Saturday, August 08, 2009

My top five zombies

Over at Dogwood Tales Neil is challenging people to make him name 'top fives' of their choosing. I naturally went for 'top five zombies'. Having read his response, which included a cocktail, I'm tempted to have a crack at it myself.

Football boy from Shaun of the dead.

Much over-looked in the pantheon of the undead 'football kid' as he is known is a bit part in that fantastic film 'Shaun of the Dead'. For me he exemplifies the futility of a zombie's urges to at once hold on to its last vestiges of humanity, whilst succumbing to its primordial desire to suck a hole in your head.

This is demonstrated through the medium of football.

The undead leader in I Am Legend adaption 'The Omega Man'.

As one of the few speaking zombies in film Matthias breaks down anti-zombie prejudice and helps us to see that they too have a point of view. The Martin Luther King of zombies if you will. Great film, great book.

I've always had a sneaking suspicion though that the undead were in fact Marxists and radicals who wanted to tear down the society that had made their aberrations possible. Could be wrong though. At least they never drool the word "Braaaaiiins..."

Obviously the zombie robots from my post - Zombie Robot Pandemonium - deserve a place here.

The theological implications of a zombie robot are unlikely to be lost on you and be assured that I am all too aware of them. That post is probably for another day though.
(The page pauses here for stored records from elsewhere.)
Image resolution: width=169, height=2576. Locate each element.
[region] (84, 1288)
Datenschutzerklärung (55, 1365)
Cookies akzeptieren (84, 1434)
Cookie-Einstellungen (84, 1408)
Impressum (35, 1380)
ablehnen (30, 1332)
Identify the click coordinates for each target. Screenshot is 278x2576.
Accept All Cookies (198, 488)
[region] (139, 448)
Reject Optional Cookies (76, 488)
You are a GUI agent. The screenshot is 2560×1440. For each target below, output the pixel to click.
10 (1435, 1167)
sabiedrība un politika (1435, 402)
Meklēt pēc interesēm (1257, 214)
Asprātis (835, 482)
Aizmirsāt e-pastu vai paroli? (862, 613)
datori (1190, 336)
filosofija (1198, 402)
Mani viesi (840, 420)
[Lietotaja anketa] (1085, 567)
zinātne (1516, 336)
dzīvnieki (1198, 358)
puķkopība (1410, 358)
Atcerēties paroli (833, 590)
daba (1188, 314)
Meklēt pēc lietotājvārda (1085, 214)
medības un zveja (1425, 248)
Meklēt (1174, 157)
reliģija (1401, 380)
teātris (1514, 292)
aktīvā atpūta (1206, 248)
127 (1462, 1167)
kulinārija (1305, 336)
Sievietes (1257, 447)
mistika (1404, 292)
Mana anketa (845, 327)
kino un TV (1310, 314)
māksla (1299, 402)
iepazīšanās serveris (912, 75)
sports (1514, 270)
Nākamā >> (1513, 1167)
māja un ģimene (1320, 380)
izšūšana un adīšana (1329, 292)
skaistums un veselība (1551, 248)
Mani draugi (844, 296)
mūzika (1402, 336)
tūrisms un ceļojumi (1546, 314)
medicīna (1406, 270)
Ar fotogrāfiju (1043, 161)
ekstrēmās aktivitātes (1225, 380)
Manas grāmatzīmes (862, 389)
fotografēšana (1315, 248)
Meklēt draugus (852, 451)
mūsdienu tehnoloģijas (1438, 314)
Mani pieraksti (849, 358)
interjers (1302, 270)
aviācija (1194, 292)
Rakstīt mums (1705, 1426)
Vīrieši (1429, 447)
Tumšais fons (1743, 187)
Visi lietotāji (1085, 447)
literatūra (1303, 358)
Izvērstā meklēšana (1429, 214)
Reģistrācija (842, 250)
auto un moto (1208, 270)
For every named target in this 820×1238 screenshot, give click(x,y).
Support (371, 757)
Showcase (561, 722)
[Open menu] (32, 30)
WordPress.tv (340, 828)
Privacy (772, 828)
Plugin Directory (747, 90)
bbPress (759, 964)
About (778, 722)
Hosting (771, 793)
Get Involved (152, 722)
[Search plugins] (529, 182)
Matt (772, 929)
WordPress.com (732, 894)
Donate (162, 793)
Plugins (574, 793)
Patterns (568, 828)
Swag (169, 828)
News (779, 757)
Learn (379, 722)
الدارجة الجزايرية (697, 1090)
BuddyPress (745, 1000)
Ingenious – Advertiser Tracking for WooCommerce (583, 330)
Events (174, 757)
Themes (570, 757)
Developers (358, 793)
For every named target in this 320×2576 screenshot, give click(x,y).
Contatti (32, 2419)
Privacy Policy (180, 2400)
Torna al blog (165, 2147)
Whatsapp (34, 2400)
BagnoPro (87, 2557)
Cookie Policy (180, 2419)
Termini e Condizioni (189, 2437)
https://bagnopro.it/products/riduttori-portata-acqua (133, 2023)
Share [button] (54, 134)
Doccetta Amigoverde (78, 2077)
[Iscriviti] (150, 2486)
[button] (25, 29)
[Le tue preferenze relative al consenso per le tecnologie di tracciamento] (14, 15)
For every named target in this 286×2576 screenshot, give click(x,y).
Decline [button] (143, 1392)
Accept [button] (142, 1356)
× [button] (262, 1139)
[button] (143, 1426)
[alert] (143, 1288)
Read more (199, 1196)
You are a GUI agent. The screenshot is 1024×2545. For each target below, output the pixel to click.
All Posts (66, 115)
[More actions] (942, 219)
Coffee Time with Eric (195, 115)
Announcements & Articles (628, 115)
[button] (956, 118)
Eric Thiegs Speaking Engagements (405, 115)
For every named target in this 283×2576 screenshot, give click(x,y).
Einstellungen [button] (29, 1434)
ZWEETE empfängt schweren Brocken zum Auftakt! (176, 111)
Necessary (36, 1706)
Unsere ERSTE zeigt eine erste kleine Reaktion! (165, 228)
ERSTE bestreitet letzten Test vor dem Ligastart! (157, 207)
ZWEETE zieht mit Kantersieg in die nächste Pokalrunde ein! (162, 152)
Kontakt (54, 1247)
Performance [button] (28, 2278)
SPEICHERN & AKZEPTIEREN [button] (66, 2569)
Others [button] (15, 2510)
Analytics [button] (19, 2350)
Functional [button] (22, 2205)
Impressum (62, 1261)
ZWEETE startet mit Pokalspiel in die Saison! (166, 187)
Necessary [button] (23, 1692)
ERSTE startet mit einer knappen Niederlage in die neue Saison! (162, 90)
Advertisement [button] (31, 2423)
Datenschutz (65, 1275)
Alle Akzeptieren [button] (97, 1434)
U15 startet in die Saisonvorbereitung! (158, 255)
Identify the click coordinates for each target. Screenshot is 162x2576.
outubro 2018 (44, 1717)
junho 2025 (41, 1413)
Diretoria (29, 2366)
Robert Carlyle in 28 weeks later.

Wracked with survivor's guilt the opening scene where Carlyle desserts his wife as she faces certain death is extra-ordinarily powerful and worth seeing the film for on its own. We're talking unrelenting pathos here people.

He then sleepwalks his way through life until he discovered his wife actually survived. Torn between relief and facing the consequences of his betrayal Carlyle ends up being one of the most sympathetic zombies of all time, and one of the most scary.

The top place has to go to Toxoplasma Gondii. The parasite that prefers to live in cats' brains but also infects other creatures inducing behavioural changes in them.

If a rat is infected it will be irresistibly drawn to the scent of cats, essentially making it easy prey. The cat eats the rat and 'hey presto' Gondii gets to live in a cat's brain again! If a human is infected they are six times more likely to die in a traffic accident. Fact.

That's my top five zombies - any other top five lists I should be compiling while I'm at it?

9 comments:

Joe said...

That's really freaky, my girlfriend bought Pride and Prejudice and Zombies this afternoon!!!

thermalsatsuma said...

I'd like to know your Top Five Blogs (political or otherwise), please and thankyou ...

weggis said...

Top Five Tories, please.

Natalie Bennett said...
This comment has been removed by the author.
Jim Jepps said...

Two suggestions there to get me in trouble - hehe - keep 'um coming!

An Activist President said...

Is Robert Carlye really a zombie in 28 Weeks Later? I believe the PC term is 'infected.' He's not really dead as such, just infected with the RAGE virus. Simon Pegg wrote a very good article after Dead Set was shown on Channel Four. He wrote something along the lines that Dead Set would have been the greatest zombie flick ever made if the zombies didn't run, he was under the impression that in 28 Days/Weeks Later they are infected, but still very much alive.

I think we need a debate on what constitutes a zombie at Autumn Conference. Is there a procedure for an emergency fringe?

Luke

thermalsatsuma said...

There's a nice dig at '28 Days Later' in 'Shaun of the Dead' with a news reader in the background saying something like "Reports that the outbreak was caused by infected monkey brains have been described as b..." :-)

Jim Jepps said...

Neil: yeah I remember that. Better than brains than the b... anyway,

AnActivistP: technically speaking he's not a zombie, but then very few zombies are as, I believe it would require voodoo and the like and the reanimated would have very specific desires (not brains).

28 weeks is essentially a film where they asked themselves 'how could zombies be real? what would they actually be like?' hence the running.

I saw that debate and it was fascinating. My main problem with dead set, which was good, was that the zombies were essentially from 28 weeks - there was no new imagining there, which was disappointing coming from Broker who is of course a legend.

An Activist President said...

Ah, touché, Jim. The running was the one let down from Dead Set, otherwise it would have perhaps been the most original piece of social commentary coming out of the horror genre since George Romero's original Dawn of the Dead.